“When we did those last few goodbye shows, that was pretty hard for me personally and I needed a little bit of time and space,” recalls guitarist Jonas Stein as we speak about those last days of BYOP. “I think enough time had passed. None of that stuff really mattered and I don’t know, it’s more important for us to all be friends and on good terms. When you get older, you just don’t really care about that shit anymore.”
Looking back now, Be Your Own Pet’s burnout has a sense of grim inevitability about it. To put it mildly, the drug-fuelled, binge-loving 2000s indie scene was something of an emotional roller coaster; certainly a lot to deal with for a bunch of kids just out of high school. Formed in 2004 at the Nashville School of the Arts, the band started out playing hometown house shows and all-ages gigs at venues called things like Guido’s Pizza and Bongo Java. It was there that they refined their distinctive blend of hyper-yet-poppy sounds. Although probably more designed to soundtrack their friends’ parties over conquering the world, their down-to-earth unpretentious garage rock instantly set the band apart from many of the era’s more self-absorbed indie acts. Things all changed when a copy of ‘Damn Damn Leash’ landed on Zane Lowe’s desk. A tight two minutes of bouncy punk rock, Lowe quickly started spinning the track on his Radio 1 show, and soon afterwards the rest of the UK music press couldn’t get enough of them either. Back then, it was them or Kasabian, right? Their wild gigs became legendary, notorious for crowd surfing uni lads, puking and punching their way through songs about bike rides, pizza and obscure in-jokes. But as the past few years have shown, things always go dark where you have a mob of blokes like those uni lads left unchallenged, and into this cesspit of toxicity and entitlement was thrown a group of high schoolers, unequipped to deal with it. Unsurprisingly, they found themselves in precarious situations. Expected to party all the time, no questions asked, Pearl and her bandmates had to regularly fend off drunken louts and stage invaders attempting to grab her. Clearly, it wasn’t a situation that was in any way sustainable.
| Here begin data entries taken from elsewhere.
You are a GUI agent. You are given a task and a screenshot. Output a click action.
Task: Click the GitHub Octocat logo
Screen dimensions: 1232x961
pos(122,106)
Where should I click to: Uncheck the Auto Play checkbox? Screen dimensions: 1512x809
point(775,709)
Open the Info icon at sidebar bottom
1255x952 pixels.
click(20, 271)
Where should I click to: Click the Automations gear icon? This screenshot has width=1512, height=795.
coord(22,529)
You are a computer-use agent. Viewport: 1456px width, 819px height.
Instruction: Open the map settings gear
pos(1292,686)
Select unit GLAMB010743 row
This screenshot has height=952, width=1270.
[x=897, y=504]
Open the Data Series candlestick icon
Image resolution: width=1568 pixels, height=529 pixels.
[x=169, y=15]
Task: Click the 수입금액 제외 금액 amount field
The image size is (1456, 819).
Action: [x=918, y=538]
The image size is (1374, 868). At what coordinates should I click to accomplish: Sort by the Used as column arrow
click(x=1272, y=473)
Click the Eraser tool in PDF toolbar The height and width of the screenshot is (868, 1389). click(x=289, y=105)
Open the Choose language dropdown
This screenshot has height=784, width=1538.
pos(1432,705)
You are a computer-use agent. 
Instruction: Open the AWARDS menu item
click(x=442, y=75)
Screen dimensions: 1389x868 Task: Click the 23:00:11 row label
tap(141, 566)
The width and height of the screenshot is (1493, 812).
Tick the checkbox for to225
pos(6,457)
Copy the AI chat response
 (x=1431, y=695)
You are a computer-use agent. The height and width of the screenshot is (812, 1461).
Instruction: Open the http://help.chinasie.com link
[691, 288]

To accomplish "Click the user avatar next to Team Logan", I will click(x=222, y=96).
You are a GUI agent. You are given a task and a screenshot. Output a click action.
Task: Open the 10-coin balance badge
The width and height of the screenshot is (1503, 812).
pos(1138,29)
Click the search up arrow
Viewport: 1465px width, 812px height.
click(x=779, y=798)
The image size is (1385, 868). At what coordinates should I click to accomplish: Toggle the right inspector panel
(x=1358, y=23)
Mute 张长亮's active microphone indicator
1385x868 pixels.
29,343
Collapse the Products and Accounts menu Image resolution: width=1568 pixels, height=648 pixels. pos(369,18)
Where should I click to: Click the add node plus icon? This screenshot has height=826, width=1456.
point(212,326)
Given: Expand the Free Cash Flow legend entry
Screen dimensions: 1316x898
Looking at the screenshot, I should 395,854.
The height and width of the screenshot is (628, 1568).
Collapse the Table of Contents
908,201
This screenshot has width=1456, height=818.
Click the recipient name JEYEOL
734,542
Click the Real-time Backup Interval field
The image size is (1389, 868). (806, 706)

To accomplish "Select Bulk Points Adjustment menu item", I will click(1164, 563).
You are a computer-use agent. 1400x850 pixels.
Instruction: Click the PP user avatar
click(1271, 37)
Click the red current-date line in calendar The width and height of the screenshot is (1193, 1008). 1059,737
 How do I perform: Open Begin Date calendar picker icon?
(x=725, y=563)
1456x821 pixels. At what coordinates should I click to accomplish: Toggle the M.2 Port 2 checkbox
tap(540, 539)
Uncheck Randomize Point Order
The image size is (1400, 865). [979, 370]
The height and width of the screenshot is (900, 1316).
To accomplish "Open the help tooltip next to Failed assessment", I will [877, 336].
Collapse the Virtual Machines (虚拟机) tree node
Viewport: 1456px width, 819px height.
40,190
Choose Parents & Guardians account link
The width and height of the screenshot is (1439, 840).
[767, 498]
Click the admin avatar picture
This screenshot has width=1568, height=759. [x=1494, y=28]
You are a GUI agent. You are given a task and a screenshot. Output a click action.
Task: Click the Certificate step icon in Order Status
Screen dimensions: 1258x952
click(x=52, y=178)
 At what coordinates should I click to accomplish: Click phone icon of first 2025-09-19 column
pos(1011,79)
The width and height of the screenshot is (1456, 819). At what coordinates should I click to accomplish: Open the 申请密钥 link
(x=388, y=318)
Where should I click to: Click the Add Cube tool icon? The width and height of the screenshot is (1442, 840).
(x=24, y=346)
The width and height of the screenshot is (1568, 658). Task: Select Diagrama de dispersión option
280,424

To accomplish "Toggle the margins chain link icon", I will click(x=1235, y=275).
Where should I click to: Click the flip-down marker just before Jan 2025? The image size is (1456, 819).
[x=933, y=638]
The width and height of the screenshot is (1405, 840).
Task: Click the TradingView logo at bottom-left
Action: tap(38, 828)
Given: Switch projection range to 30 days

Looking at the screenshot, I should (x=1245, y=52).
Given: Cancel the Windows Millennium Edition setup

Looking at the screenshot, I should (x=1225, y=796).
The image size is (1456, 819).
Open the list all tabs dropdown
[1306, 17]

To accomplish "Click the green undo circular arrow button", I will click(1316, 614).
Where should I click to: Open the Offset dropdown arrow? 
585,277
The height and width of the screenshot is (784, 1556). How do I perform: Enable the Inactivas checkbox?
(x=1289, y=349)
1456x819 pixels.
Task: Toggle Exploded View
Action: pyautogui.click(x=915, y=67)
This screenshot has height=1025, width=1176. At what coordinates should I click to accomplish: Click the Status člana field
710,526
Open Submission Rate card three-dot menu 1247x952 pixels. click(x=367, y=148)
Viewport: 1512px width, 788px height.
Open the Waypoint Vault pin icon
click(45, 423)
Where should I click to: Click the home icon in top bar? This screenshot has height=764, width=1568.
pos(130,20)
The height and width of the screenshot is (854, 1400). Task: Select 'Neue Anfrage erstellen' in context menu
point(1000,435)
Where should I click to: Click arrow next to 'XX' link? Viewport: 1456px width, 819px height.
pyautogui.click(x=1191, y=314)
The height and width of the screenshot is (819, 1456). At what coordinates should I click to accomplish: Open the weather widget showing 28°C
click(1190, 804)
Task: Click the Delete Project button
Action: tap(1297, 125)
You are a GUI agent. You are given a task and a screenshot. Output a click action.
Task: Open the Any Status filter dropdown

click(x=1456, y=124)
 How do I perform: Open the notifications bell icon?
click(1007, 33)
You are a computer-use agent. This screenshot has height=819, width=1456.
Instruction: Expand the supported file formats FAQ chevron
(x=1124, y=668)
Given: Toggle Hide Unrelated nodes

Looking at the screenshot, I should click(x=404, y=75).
“I think we’d got in this cycle where everyone expected our shows to just pop off,” bassist Nathan Vasquez recalls as we discuss the final days of the band. “When you’re being asked to do that 20 shows in a row, it can be kind of hard to get in that mindset. So you’re like, ‘All right, let’s get drunk. Let’s party before this show.’”
Pearl nods in agreement. “You have to remember, we were kids back then; we didn’t know what was going on. I was 16 the first time we came to London. For that reason, I think we didn’t have a typical late-teen or early-20s experience because we were really working our asses off in a lot of ways. We were having fun, playing shows and excited for the opportunities, but at the same time, I missed my friends.”